### Material shown
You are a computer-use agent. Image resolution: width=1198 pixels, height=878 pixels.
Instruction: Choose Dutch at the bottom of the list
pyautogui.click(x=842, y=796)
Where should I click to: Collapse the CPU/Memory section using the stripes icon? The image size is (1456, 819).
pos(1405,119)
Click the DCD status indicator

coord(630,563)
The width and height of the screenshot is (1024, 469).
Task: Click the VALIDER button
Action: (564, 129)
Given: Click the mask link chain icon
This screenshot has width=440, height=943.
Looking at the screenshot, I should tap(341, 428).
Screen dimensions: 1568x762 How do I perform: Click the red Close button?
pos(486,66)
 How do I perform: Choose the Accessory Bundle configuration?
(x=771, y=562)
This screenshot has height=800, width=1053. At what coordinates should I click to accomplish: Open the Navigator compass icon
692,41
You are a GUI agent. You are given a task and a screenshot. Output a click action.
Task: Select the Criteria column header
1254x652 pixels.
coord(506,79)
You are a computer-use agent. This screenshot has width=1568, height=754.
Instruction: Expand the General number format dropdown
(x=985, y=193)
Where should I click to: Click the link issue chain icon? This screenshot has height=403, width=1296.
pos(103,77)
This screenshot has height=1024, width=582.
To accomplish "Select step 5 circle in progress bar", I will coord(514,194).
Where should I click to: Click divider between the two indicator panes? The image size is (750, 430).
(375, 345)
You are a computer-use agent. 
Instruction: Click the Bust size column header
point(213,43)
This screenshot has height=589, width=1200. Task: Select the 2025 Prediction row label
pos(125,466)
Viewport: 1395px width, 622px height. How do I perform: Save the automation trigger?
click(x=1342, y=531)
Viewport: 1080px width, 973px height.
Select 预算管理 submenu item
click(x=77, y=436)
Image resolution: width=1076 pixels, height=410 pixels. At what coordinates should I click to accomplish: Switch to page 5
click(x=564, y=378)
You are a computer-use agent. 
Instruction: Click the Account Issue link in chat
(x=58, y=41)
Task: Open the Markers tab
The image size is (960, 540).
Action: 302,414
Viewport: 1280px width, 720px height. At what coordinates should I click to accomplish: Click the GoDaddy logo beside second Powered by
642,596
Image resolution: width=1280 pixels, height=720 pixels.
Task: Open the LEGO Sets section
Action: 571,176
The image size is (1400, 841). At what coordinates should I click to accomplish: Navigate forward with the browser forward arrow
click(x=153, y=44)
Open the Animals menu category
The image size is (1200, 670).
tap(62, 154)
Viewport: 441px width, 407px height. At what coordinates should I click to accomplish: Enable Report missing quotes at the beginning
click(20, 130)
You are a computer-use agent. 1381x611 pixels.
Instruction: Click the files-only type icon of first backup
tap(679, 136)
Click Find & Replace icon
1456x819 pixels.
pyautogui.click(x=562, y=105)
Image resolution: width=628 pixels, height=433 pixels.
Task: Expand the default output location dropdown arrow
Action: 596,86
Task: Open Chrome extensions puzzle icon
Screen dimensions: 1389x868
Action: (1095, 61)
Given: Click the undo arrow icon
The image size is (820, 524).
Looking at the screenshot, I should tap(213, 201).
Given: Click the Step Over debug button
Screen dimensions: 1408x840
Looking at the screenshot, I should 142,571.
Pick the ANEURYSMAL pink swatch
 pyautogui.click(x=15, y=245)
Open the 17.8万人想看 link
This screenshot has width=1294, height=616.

### Problem
Rewrite every line of the listing above as a numbered list, one line per item, with blank lines omitted.

### Answer to the exercise
1. You are a computer-use agent. Image resolution: width=1198 pixels, height=878 pixels.
2. Instruction: Choose Dutch at the bottom of the list
3. pyautogui.click(x=842, y=796)
4. Where should I click to: Collapse the CPU/Memory section using the stripes icon? The image size is (1456, 819).
5. pos(1405,119)
6. Click the DCD status indicator
7. coord(630,563)
8. The width and height of the screenshot is (1024, 469).
9. Task: Click the VALIDER button
10. Action: (564, 129)
11. Given: Click the mask link chain icon
12. This screenshot has width=440, height=943.
13. Looking at the screenshot, I should tap(341, 428).
14. Screen dimensions: 1568x762 How do I perform: Click the red Close button?
15. pos(486,66)
16.  How do I perform: Choose the Accessory Bundle configuration?
17. (x=771, y=562)
18. This screenshot has height=800, width=1053. At what coordinates should I click to accomplish: Open the Navigator compass icon
19. 692,41
20. You are a GUI agent. You are given a task and a screenshot. Output a click action.
21. Task: Select the Criteria column header
22. 1254x652 pixels.
23. coord(506,79)
24. You are a computer-use agent. This screenshot has width=1568, height=754.
25. Instruction: Expand the General number format dropdown
26. (x=985, y=193)
27. Where should I click to: Click the link issue chain icon? This screenshot has height=403, width=1296.
28. pos(103,77)
29. This screenshot has height=1024, width=582.
30. To accomplish "Select step 5 circle in progress bar", I will coord(514,194).
31. Where should I click to: Click divider between the two indicator panes? The image size is (750, 430).
32. (375, 345)
33. You are a computer-use agent. 
34. Instruction: Click the Bust size column header
35. point(213,43)
36. This screenshot has height=589, width=1200. Task: Select the 2025 Prediction row label
37. pos(125,466)
38. Viewport: 1395px width, 622px height. How do I perform: Save the automation trigger?
39. click(x=1342, y=531)
40. Viewport: 1080px width, 973px height.
41. Select 预算管理 submenu item
42. click(x=77, y=436)
43. Image resolution: width=1076 pixels, height=410 pixels. At what coordinates should I click to accomplish: Switch to page 5
44. click(x=564, y=378)
45. You are a computer-use agent. 
46. Instruction: Click the Account Issue link in chat
47. (x=58, y=41)
48. Task: Open the Markers tab
49. The image size is (960, 540).
50. Action: 302,414
51. Viewport: 1280px width, 720px height. At what coordinates should I click to accomplish: Click the GoDaddy logo beside second Powered by
52. 642,596
53. Image resolution: width=1280 pixels, height=720 pixels.
54. Task: Open the LEGO Sets section
55. Action: 571,176
56. The image size is (1400, 841). At what coordinates should I click to accomplish: Navigate forward with the browser forward arrow
57. click(x=153, y=44)
58. Open the Animals menu category
59. The image size is (1200, 670).
60. tap(62, 154)
61. Viewport: 441px width, 407px height. At what coordinates should I click to accomplish: Enable Report missing quotes at the beginning
62. click(20, 130)
63. You are a computer-use agent. 1381x611 pixels.
64. Instruction: Click the files-only type icon of first backup
65. tap(679, 136)
66. Click Find & Replace icon
67. 1456x819 pixels.
68. pyautogui.click(x=562, y=105)
69. Image resolution: width=628 pixels, height=433 pixels.
70. Task: Expand the default output location dropdown arrow
71. Action: 596,86
72. Task: Open Chrome extensions puzzle icon
73. Screen dimensions: 1389x868
74. Action: (1095, 61)
75. Given: Click the undo arrow icon
76. The image size is (820, 524).
77. Looking at the screenshot, I should tap(213, 201).
78. Given: Click the Step Over debug button
79. Screen dimensions: 1408x840
80. Looking at the screenshot, I should 142,571.
81. Pick the ANEURYSMAL pink swatch
82.  pyautogui.click(x=15, y=245)
83. Open the 17.8万人想看 link
84. This screenshot has width=1294, height=616.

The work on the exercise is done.